Cracked lips can occur when a person with a blocked or stuffed nose is forced to breathe through his or her mouth. The flow of air decreases the moisture in the skin, and causes the lips to crack and peel. As a side effect of nasal congestion, stuffiness, or obstruction of nasal breathing, cracked lips add to the real discomfort of nasal congestion. The discomfort is one of the most common complaints seen by otolaryngologists.
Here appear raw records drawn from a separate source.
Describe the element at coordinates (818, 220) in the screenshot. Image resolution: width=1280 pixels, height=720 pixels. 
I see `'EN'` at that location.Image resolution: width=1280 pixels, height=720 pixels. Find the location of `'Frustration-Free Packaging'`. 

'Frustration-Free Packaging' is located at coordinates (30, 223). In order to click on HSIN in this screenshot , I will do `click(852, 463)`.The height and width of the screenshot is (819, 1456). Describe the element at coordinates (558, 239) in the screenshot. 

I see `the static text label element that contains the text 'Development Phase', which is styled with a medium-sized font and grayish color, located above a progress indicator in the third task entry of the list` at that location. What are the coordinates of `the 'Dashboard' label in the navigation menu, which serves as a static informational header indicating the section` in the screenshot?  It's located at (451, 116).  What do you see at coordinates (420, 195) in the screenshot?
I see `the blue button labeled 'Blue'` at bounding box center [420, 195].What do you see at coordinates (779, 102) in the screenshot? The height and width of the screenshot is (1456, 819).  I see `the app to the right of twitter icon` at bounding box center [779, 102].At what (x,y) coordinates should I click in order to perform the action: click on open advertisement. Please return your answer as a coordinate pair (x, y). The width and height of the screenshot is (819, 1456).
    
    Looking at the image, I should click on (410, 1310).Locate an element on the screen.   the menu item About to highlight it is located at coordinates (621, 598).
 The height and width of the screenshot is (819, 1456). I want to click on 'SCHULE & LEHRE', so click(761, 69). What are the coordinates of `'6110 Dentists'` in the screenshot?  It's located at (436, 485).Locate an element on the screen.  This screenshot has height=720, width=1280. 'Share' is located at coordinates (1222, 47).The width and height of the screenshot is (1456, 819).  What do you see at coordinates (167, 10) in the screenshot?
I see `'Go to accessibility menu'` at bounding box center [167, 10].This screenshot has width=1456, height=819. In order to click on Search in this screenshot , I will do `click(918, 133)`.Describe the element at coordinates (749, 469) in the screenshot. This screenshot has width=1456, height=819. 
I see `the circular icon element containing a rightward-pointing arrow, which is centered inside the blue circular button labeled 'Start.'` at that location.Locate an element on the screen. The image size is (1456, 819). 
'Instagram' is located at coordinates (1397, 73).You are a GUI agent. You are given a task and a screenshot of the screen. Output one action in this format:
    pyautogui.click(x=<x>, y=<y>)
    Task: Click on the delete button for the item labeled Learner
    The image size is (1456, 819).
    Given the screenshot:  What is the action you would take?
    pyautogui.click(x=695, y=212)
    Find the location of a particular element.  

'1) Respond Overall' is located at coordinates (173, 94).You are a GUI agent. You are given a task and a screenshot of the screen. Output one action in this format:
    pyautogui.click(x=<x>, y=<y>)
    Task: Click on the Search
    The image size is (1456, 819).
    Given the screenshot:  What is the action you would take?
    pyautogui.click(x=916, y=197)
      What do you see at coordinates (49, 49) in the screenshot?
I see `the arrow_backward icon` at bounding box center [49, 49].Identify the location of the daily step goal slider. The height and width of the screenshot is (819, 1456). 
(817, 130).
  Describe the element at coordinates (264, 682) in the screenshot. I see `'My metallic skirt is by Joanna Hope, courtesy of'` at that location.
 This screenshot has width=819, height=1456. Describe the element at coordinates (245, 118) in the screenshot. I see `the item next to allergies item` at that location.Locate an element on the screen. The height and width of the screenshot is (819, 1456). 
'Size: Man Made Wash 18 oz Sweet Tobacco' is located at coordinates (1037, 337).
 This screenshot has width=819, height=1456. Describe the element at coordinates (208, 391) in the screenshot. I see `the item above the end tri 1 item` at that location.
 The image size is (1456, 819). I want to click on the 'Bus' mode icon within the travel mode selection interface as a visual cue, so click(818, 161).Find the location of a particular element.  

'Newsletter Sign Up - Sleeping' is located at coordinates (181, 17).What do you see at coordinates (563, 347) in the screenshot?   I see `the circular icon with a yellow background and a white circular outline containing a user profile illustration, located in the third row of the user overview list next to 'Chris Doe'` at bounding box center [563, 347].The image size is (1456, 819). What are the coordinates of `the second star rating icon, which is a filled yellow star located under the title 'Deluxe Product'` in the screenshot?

"Cracked lips are just the tip of the iceberg when we discuss lip health," Dr. [Smith] warned. "Perhaps most concerning is lip cancer, which can severely impact one's quality of life, and in some cases, lead to death."
Lip cancer usually appears as squamous cell cancer and/or malignant melanoma. Most squamous cell cancers occur on the lower lip, and can be caused by tobacco usage, UV exposure, or alcohol use. They may look like the more common, and less dangerous, basal cell cancers, and if caught early and properly treated, usually are not much more dangerous. If there is a sore on the lip or lower face that does not heal, consult a physician. Malignant melanoma classically produces dense blue-black or black discolorations of the skin. However, any mole that changes size, color, or begins to bleed may be trouble. A blackish spot on the lips, face, or neck, particularly if it changes size or shape, should be seen as soon as possible by a dermatologist, otolaryngologist/ear, nose, and throat surgeon, or at least by a primary care physician.
"Before you wind up with lip cancer, it might be a nice Valentine's present to your loved one to give up those cigarettes, cigars, and smokeless tobacco," [Smith] added. At the very least, make sure to protect your lips from sun exposure with a UV-rated sunblock, just as you do the rest of your skin, he said.
It's great when you can leverage the timeliness of a current event or holiday in your pitch, but it's not great when that connection is unnatural and forced. Using Valentine's Day as a way to talk about lip cancer will just make journalists feel uncomfortable, and it might even be offensive to some. Instead of talking about Valentine's Day, research a few fundraisers for cancer that your business may be able to participate in. Sponsor a support group for cancer patients and their families. The key is figuring out other ways to connect your business to the cause. To top it off, this pitch is obviously just a press release, and it's extremely long. Most journalists would've quit reading after the first sentence. Don't just repurpose a press release as a pitch. Entice journalists with the interesting nuggets that get them asking for more information.
Example 5: Press Releases
Please consider the press release below for publication in an upcoming issue, either on-line or in print.
Please let me know if you have any questions. Thanks in advance for your consideration.
We started hinting at this in our last example, but let's elaborate. In the past, a lot of journalists depended on press releases. What many people don't realize is that, unless you accompany it with a compelling pitch, your press release will be ignored. Instead of sending something like the above, tell them some of the exciting news that your press release contains. Outline some of the main points into a list. Consider including information that the press release does not contain to show why it's awesome. But do not rely solely on the press release.